Prior functions

bvnormal_covariance(σ11, σ22, ρ)

Converting 2 standard deviations and their correlation into a bivariate covariance matrix and Cholesky factorizing the result.

gamma_mode_std_to_α_θ(m, σ)

Convert a gamma distribution's mode and standard deviation into it's shape and scale parameters

Arguments

• m::Real: Desired mode of gamma distribution
• σ::Real: Desired standard deviation of gamma distribution

gauss_cdf(x)

The CDF of a Gaussian (i.e. (1 + erf(x))/2)

log_Rayleigh(x, σ; d=0, cutoff=Inf)

Log of the Rayleigh PDF. https://en.wikipedia.org/wiki/Rayleigh_distribution

Arguments

• x::Real: Input
• σ::Real: The mode
• d::Integer=0: How many derivatives to take
• cutoff::Real=Inf: Where to cutoff the tail of the distribution

log_bvnormal(xs, Σ; μ=zeros(T, 2), d=[0,0], lows=zeros(T, 2) .- Inf)

Log of the bivariate normal PDF NOTE THAT THAT WHEN USING lows!=[-∞,...], THIS IS NOT PROPERLY NORMALIZED

Arguments

• xs::Real: Inputs
• Σ::Colesky: The covariance matrix of the distribution
• μ::Vector=zeros(T, 2): The mean of the distribution
• d::Vector{<:Integer}=[0,0]: How many derivatives to take
• lows::Vector=zeros(T, 2) .- Inf: The lower cutoffs of the distribution

log_circle(xs, min_max_r; d=[0,0])

Log of the 2D circle PDF.

Arguments

• xs::Real: Inputs
• min_max_r::Vector{<:Real}: How far the inner and outer edge of the circle extends from the origin
• d::Vector{<:Integer}=[0,0]: How many derivatives to take

log_cone(xs; d=[0,0])

Log of the 2D unit cone PDF.

Arguments

• xs::Real: Inputs
• d::Vector{<:Integer}=[0,0]: How many derivatives to take

log_cubic_cone(xs; d=[0,0])

Log of the 2D unit cubic cone PDF.

Arguments

• xs::Real: Inputs
• d::Vector{<:Integer}=[0,0]: How many derivatives to take

log_gamma(x, parameters; d=0, passed_mode_std=false)

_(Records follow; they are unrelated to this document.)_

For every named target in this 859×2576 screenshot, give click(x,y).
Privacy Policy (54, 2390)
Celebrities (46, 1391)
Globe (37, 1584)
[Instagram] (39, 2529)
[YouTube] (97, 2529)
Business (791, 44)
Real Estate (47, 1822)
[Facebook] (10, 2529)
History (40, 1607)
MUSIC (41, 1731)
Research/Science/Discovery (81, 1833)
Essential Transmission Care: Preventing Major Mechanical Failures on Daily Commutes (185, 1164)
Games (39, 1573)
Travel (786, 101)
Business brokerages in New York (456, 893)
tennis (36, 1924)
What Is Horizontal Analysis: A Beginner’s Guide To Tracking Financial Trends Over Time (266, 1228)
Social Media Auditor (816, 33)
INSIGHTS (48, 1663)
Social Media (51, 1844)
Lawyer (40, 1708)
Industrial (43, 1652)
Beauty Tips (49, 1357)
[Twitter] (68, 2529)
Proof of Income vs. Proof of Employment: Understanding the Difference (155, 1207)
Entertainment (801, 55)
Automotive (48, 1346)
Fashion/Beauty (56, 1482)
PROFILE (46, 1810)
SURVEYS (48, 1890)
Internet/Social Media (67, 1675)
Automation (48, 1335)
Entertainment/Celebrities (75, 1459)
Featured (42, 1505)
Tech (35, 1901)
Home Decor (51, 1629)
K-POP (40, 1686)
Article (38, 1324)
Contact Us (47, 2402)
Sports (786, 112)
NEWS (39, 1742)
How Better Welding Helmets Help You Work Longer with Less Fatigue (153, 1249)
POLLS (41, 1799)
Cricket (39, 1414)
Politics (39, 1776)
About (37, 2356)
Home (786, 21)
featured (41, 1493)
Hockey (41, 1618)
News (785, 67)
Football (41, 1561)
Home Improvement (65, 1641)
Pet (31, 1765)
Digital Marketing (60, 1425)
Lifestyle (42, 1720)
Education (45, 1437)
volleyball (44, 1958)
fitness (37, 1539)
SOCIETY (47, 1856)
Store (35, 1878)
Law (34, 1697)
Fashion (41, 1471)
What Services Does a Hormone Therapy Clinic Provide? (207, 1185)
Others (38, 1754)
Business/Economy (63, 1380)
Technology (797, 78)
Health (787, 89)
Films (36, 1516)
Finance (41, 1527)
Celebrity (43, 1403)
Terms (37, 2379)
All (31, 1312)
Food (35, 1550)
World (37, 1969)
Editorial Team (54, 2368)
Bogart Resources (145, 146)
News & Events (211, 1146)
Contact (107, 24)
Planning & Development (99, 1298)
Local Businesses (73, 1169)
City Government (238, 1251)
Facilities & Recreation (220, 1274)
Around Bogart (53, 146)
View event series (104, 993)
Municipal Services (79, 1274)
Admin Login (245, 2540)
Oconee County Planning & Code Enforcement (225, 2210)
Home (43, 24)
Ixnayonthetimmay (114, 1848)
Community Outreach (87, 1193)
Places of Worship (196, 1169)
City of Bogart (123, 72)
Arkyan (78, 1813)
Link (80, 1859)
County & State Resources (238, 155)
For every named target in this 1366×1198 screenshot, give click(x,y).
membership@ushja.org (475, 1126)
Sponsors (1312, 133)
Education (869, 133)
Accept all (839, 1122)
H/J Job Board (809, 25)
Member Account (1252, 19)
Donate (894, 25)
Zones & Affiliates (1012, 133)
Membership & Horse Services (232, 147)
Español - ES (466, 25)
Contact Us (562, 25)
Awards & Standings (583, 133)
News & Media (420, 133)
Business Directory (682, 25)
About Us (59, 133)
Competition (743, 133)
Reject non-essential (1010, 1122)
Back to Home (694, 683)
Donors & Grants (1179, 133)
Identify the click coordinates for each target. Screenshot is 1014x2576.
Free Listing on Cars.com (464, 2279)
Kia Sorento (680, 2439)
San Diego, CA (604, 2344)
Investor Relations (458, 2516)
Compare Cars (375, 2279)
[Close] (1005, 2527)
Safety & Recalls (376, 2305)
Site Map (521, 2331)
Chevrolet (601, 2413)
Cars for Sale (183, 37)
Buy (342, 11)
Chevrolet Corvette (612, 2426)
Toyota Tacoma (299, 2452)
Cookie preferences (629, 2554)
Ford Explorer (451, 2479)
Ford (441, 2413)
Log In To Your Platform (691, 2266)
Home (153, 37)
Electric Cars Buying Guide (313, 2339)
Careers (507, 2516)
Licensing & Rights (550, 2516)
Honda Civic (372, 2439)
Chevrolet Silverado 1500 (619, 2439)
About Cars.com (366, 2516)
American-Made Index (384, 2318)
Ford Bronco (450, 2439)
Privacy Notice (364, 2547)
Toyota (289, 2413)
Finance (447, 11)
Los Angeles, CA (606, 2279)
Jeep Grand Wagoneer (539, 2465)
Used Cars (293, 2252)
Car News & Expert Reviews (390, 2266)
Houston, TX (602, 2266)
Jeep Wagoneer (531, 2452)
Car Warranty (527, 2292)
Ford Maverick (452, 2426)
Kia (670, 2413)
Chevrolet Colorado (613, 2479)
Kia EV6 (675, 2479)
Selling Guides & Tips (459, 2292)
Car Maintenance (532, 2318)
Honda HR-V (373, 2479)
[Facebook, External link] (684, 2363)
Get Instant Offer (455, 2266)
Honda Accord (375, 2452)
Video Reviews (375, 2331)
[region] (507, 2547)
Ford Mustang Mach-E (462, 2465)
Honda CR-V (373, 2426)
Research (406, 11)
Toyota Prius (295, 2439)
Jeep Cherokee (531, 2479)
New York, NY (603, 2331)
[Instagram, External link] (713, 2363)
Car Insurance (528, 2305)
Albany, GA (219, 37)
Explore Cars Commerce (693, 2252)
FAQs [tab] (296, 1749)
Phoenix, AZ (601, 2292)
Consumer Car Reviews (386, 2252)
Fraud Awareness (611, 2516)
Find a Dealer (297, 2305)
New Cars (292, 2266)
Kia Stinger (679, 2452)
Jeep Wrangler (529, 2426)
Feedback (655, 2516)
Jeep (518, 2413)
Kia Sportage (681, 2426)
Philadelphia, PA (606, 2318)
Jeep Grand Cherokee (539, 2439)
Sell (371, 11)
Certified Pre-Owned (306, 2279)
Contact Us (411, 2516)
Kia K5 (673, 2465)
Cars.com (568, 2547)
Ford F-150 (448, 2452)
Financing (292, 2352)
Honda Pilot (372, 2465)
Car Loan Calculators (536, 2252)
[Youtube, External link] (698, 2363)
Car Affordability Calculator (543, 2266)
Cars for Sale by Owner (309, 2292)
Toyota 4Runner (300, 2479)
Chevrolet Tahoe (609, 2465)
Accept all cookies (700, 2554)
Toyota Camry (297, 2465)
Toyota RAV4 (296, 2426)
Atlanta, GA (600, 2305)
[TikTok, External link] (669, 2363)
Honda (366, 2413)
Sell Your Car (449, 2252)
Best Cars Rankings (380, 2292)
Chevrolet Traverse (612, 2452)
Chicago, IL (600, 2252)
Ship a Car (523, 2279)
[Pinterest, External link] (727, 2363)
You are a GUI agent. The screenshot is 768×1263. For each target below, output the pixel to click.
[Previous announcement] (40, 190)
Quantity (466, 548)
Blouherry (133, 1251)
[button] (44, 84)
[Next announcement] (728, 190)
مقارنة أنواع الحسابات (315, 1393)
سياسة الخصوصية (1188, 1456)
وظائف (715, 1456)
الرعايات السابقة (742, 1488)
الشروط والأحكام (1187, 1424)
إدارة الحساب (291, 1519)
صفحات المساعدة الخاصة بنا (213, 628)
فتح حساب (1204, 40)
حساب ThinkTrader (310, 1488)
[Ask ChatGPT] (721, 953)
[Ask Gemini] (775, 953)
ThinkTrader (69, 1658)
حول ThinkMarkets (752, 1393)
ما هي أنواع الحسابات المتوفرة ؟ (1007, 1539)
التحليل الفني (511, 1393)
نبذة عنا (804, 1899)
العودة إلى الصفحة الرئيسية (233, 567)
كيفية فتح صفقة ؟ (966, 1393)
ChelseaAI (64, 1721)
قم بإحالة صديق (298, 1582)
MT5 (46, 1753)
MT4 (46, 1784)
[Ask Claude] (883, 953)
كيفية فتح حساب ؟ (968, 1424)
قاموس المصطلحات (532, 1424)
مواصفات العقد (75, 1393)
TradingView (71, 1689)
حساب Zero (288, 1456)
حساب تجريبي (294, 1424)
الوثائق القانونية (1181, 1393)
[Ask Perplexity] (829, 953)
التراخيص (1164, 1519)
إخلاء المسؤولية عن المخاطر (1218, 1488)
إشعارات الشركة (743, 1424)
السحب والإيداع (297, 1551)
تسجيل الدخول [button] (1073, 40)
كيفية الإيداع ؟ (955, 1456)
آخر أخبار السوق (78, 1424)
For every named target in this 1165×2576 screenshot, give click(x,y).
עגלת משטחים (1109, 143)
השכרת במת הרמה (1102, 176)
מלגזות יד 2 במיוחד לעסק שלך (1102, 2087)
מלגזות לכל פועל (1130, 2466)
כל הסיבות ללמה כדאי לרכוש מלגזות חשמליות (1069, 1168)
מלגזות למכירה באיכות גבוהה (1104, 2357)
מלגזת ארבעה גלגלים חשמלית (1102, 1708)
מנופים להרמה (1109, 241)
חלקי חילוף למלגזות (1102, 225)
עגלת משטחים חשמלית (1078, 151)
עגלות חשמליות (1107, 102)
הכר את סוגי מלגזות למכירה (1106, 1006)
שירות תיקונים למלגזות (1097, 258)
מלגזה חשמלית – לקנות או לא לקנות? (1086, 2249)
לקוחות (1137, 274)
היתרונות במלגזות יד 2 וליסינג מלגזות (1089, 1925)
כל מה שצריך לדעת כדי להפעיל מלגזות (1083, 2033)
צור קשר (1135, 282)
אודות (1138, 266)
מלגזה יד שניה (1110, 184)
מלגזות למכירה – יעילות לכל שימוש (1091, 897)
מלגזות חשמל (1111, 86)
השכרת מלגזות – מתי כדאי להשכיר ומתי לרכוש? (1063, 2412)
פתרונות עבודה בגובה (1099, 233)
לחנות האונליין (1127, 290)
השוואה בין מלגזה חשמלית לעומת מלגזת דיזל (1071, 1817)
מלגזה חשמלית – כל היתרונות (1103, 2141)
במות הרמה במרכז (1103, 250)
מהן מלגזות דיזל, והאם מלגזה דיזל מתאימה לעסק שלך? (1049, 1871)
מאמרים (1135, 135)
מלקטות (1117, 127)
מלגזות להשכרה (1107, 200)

Log of the Gamma PDF. Equivalent to using Distributions; logpdf(Gamma(α, θ), x) https://en.wikipedia.org/wiki/Gamma_distribution

Arguments

• x::Real: Input
• parameters::Vector: Either the shape and scale parameters (i.e. [α, θ]) or a mode and standard deviation
• d::Integer=0: How many derivatives to take
• passed_mode_std::Bool=false: Whether to the parameters need to be converted to shape and scale parameters

log_gaussian(x, parameters; d=0, min=-Inf, max=Inf)

Log of the Gaussian PDF. Equivalent to using Distributions; logpdf(Gaussian(μ, σ), x)

Arguments

• x::Real: Input
• parameters::Vector: The mean and standard deviation parameters (i.e. [μ, σ])
• d::Integer=0: How many derivatives to take
• min::Real=-Inf: Where to minimally truncate the Gaussian
• max::Real=Inf: Where to maximally truncate the Gaussian

log_inverse_gamma(x; α=1., β=1., d=0)

Log of the InverseGamma PDF. Equivalent to using Distributions; logpdf(InverseGamma(α, β), x) https://en.wikipedia.org/wiki/Inverse-gamma_distribution

Keyword Arguments

• x::Real: Input
• α::Real=1.: Shape parameter
• β::Real=1.: Scale parameter
• d::Integer=0: How many derivatives to take

log_loguniform(x::Real, min_max::Vector{<:Real}; d::Integer=0, shift::Real=0)

Log of the log-Uniform PDF. Flattens out in log space starting at shift Also known as a (modified in shifted case) Jeffrey's prior

Arguments

• x::Real: Input
• min_max::Vector: Where to truncate the log-Uniform
• d::Integer=0: How many derivatives to take
• shift::Real=0: Where to shift the peak of the distribution

log_quad_cone(xs; d=[0,0])

Log of the 2D unit quadratic cone PDF.

Arguments

• xs::Real: Inputs
• d::Vector{<:Integer}=[0,0]: How many derivatives to take

log_rot_Rayleigh(xs; d=[0,0], σ=1/5, cutoff=Inf)

Log of the 2D rotated Rayleigh PDF

Arguments

• xs::Real: Inputs
• d::Vector{<:Integer}=[0,0]: How many derivatives to take
• σ::Real=1/5: the radial mode of the distribution
• cutoff::Real=Inf: Where to cutoff the tail of the distribution

log_uniform(x; d=0, min=0, max=1)

Log of the Uniform PDF.

Arguments

• x::Real: Input
• min_max::Vector=[0,1]: Where to truncate the Uniform
• d::Integer=0: How many derivatives to take